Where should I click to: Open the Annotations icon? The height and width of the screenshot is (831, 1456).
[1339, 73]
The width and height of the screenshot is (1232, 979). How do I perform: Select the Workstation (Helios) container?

● ● ●

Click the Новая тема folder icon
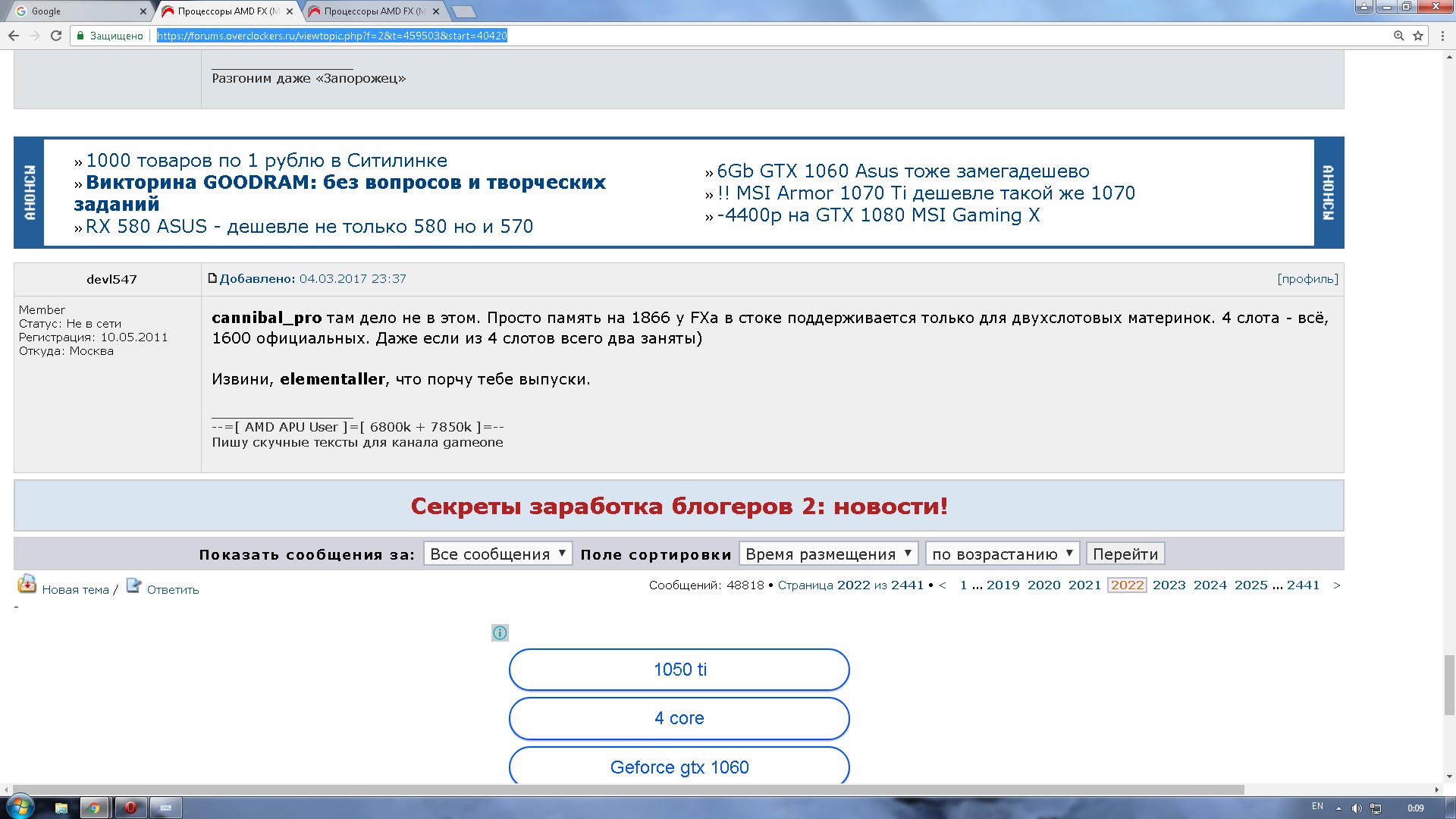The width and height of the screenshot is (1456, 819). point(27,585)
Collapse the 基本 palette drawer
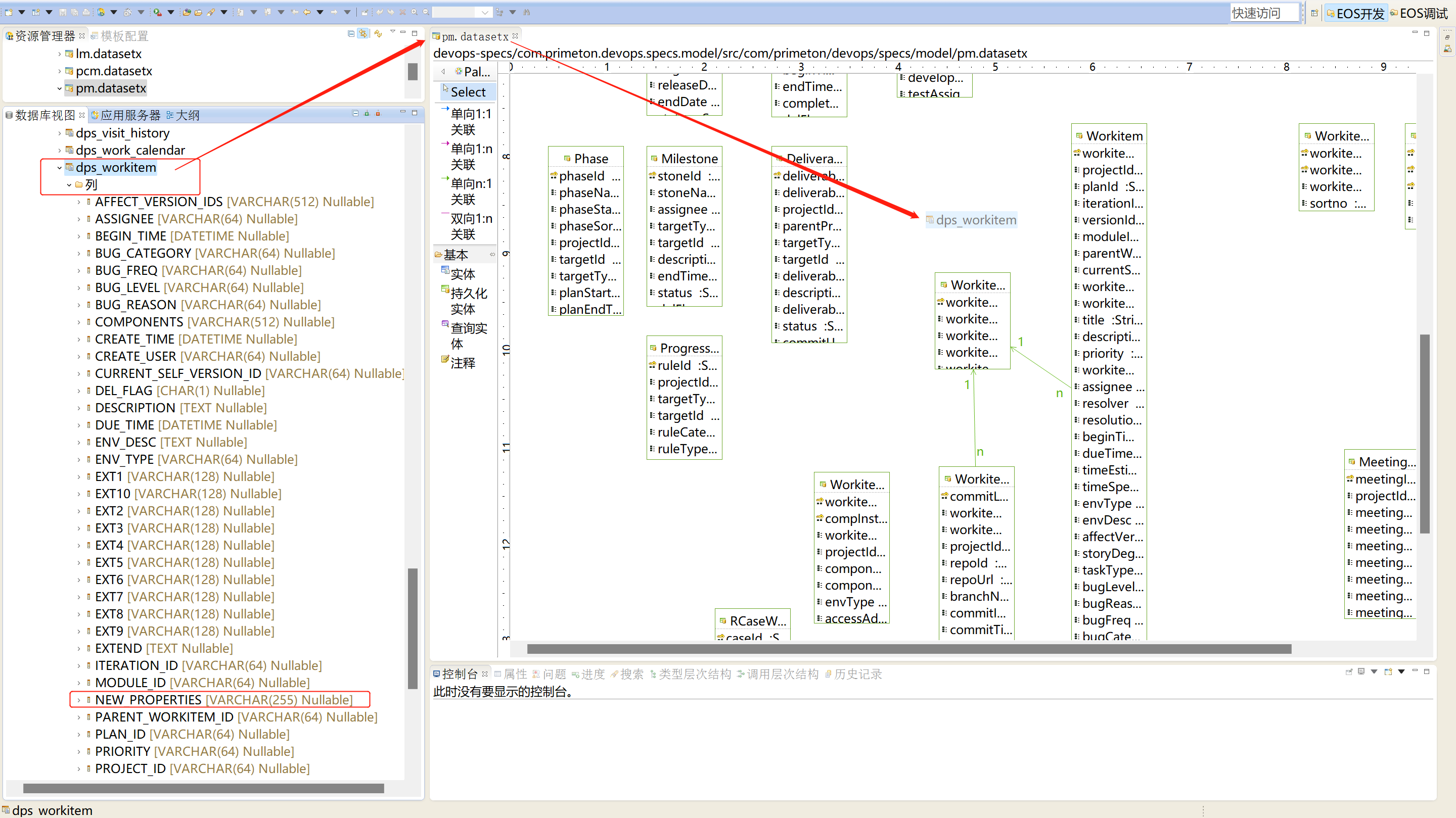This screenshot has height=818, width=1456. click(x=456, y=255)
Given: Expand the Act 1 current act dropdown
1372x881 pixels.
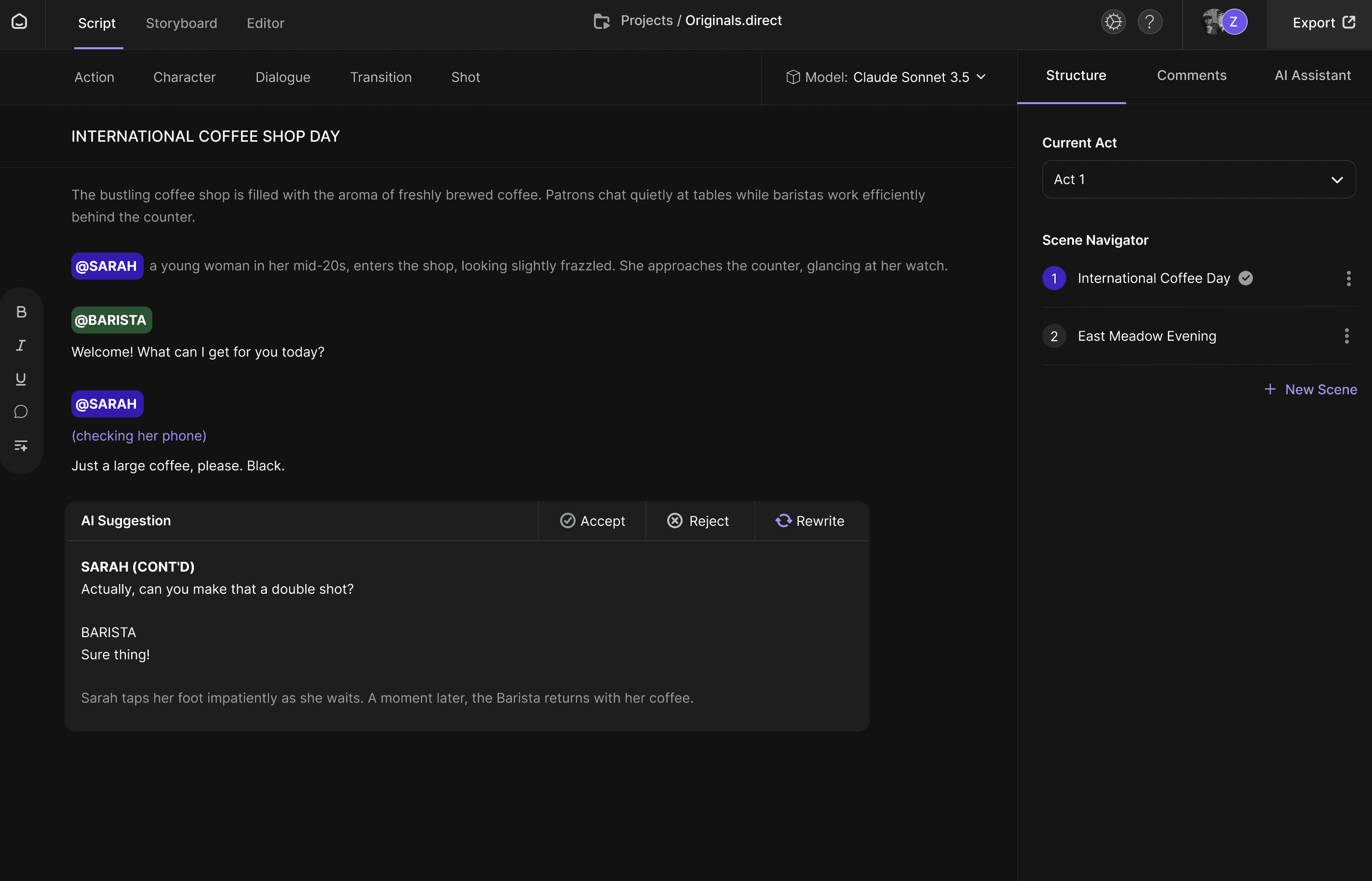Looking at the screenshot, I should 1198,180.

● ● ●

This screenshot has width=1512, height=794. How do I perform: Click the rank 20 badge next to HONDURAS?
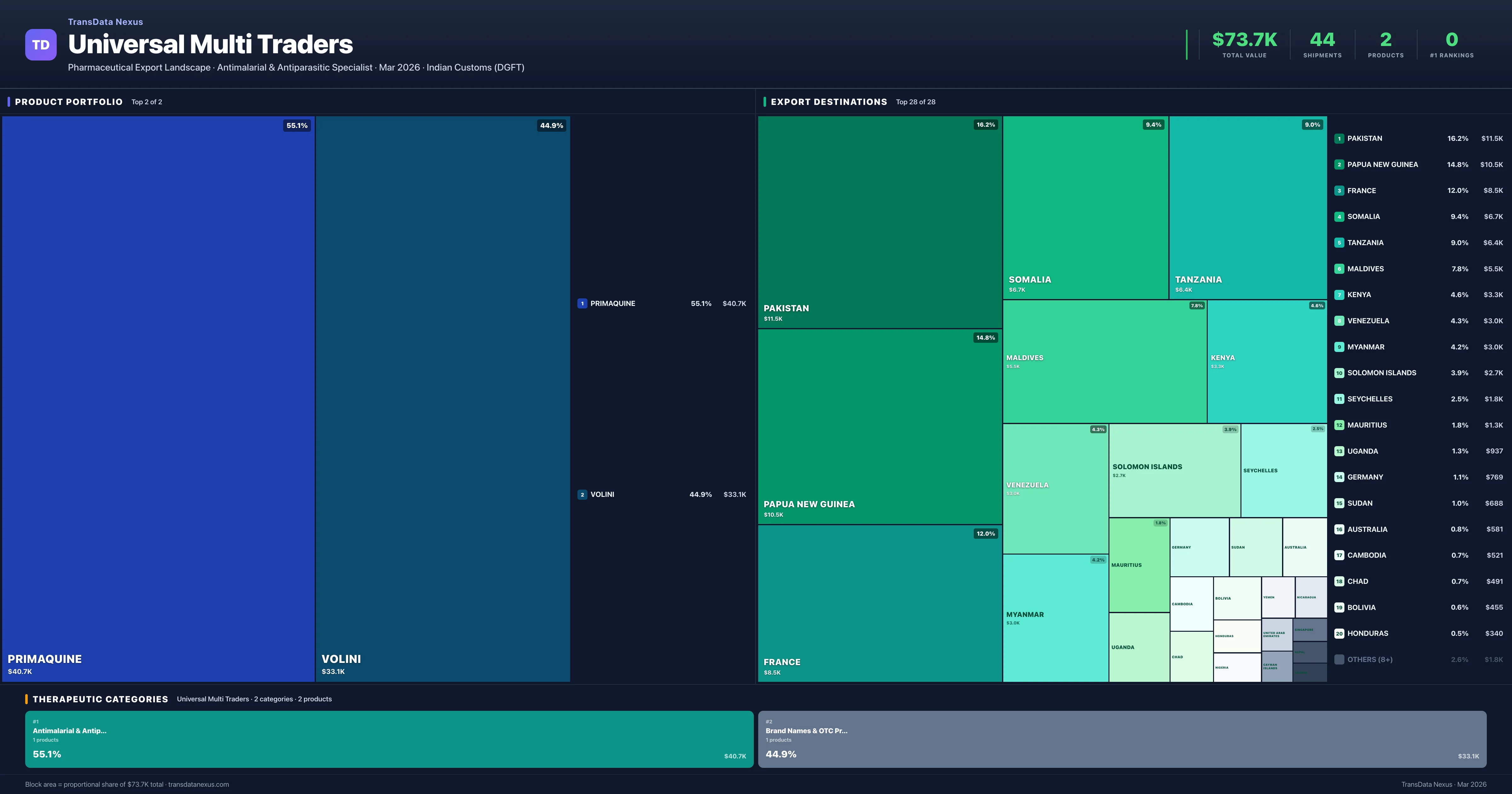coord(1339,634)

● ● ●

▸ ACTIVITY: Using the entries above, repeat only the lines from the one containing "Where should I" through the one containing "The width and height of the screenshot is (1232, 979).", end lines included.

▸ YOUR SOLUTION:
Where should I click to: Open the Annotations icon? The height and width of the screenshot is (831, 1456).
[1339, 73]
The width and height of the screenshot is (1232, 979). How do I perform: Select the Workstation (Helios) container?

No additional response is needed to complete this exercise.